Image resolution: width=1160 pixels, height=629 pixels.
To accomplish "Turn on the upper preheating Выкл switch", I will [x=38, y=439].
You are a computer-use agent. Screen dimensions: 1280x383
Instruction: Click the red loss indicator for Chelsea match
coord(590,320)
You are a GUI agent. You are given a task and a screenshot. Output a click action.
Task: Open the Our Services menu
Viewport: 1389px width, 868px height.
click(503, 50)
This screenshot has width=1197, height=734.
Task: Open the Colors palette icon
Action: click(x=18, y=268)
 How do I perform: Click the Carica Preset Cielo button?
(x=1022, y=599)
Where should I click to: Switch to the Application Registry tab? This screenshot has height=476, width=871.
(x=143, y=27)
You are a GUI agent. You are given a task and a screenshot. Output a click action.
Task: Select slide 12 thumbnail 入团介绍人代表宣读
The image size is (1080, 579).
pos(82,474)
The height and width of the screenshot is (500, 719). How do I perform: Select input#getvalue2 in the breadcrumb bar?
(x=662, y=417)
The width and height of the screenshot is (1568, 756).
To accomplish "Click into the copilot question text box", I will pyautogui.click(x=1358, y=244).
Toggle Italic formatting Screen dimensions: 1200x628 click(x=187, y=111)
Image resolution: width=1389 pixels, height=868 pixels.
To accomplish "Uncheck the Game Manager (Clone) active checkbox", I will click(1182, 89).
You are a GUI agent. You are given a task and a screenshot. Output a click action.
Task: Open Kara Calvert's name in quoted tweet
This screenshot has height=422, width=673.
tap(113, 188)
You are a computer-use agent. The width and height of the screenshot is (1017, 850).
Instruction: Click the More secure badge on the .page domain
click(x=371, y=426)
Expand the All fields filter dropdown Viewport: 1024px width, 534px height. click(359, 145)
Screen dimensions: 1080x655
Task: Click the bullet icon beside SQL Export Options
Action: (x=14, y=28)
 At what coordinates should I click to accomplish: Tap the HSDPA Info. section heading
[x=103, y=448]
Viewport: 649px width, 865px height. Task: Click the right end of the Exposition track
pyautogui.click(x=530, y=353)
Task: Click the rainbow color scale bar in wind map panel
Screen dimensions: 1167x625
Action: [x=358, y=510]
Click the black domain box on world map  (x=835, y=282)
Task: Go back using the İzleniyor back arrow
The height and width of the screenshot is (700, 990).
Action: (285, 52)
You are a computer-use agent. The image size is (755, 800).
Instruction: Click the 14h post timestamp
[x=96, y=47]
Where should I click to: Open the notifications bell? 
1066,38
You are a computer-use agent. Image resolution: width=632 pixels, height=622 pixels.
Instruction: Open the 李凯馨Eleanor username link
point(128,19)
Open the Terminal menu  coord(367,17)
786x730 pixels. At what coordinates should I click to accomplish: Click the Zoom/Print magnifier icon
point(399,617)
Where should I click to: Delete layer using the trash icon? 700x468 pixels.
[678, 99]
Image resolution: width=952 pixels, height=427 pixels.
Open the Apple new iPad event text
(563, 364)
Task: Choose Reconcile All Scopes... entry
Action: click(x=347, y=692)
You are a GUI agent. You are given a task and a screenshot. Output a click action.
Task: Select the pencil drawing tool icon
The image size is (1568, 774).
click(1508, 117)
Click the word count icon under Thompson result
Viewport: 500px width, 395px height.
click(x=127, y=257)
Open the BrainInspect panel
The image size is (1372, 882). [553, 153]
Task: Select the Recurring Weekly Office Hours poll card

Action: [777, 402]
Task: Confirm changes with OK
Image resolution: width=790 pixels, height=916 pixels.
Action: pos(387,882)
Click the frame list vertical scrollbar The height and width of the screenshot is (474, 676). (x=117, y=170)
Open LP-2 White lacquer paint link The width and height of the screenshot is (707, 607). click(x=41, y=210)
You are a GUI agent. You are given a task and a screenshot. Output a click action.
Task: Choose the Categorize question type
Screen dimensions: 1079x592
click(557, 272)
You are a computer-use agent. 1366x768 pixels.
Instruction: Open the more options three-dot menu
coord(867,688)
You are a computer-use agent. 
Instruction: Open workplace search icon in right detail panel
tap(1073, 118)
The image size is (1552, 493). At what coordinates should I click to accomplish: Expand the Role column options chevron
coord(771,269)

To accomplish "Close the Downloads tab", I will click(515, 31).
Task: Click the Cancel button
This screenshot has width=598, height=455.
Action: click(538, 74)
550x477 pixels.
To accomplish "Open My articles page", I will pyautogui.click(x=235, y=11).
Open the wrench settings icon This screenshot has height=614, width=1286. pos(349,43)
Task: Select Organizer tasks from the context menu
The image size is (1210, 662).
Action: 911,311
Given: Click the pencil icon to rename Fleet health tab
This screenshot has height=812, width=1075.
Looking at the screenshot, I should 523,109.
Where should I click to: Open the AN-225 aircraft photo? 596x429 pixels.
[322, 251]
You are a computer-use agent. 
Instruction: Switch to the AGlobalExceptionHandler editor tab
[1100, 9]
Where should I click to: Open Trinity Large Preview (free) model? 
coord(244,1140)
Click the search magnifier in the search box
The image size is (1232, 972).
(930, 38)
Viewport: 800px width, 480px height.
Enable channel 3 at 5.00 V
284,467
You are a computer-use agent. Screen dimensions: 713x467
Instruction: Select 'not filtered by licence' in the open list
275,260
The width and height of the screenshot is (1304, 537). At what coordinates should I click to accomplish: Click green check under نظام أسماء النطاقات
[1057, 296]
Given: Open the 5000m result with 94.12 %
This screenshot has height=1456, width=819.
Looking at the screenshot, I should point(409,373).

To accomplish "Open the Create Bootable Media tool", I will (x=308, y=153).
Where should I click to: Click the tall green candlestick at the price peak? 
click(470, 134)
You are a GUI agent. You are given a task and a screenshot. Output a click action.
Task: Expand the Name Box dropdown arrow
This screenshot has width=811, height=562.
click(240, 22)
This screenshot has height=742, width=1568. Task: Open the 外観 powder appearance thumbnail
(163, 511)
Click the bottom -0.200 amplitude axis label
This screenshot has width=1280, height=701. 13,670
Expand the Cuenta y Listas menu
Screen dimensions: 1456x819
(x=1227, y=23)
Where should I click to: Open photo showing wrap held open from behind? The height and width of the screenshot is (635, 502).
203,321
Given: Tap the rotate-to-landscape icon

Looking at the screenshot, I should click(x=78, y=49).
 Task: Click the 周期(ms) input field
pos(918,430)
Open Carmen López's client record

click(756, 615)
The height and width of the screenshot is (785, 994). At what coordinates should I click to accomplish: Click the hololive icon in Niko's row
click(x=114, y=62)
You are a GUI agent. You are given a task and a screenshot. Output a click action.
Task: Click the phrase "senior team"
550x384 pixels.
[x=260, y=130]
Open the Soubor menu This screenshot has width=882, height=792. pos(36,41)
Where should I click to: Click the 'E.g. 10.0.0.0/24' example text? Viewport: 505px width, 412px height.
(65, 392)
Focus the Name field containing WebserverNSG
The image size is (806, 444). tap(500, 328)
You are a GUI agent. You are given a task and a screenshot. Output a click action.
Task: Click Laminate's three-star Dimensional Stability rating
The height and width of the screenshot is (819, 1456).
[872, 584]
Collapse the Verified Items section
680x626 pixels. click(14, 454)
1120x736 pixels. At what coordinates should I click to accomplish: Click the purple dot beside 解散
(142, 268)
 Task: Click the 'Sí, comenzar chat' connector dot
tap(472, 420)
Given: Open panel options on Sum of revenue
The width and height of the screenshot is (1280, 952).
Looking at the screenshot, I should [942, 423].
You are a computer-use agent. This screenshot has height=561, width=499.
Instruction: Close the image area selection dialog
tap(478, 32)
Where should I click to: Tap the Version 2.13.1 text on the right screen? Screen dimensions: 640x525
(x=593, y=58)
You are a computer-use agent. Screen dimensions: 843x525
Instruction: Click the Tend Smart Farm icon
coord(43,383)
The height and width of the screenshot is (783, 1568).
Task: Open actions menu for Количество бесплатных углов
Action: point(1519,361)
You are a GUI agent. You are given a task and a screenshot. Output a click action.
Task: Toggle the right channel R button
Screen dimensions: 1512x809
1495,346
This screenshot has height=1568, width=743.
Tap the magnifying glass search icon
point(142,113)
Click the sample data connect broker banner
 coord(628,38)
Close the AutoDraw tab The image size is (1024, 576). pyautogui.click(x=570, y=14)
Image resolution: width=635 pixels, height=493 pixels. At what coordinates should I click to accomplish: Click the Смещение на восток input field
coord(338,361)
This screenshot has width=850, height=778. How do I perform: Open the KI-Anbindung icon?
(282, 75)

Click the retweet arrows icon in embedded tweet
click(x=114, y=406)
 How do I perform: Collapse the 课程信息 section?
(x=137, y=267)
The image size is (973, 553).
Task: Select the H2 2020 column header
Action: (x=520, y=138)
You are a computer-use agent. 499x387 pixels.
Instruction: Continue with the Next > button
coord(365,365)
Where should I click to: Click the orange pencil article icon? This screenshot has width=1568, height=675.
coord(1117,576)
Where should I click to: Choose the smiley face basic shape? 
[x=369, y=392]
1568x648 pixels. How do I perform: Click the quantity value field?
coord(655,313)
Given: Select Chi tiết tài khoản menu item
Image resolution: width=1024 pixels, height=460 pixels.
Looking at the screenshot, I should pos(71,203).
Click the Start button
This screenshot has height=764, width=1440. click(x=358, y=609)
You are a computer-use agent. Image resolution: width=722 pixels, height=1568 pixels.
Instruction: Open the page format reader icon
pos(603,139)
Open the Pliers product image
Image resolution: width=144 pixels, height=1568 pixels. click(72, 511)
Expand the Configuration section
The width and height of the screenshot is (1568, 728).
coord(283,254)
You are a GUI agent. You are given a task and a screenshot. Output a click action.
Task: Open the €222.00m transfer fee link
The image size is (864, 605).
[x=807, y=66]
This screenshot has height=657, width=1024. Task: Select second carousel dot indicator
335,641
○ ○ ○ ○ ○ ○ ○
Set aside each line above that includes the string "result" and report it.

Click the word count icon under Thompson result
Given: Open the 5000m result with 94.12 %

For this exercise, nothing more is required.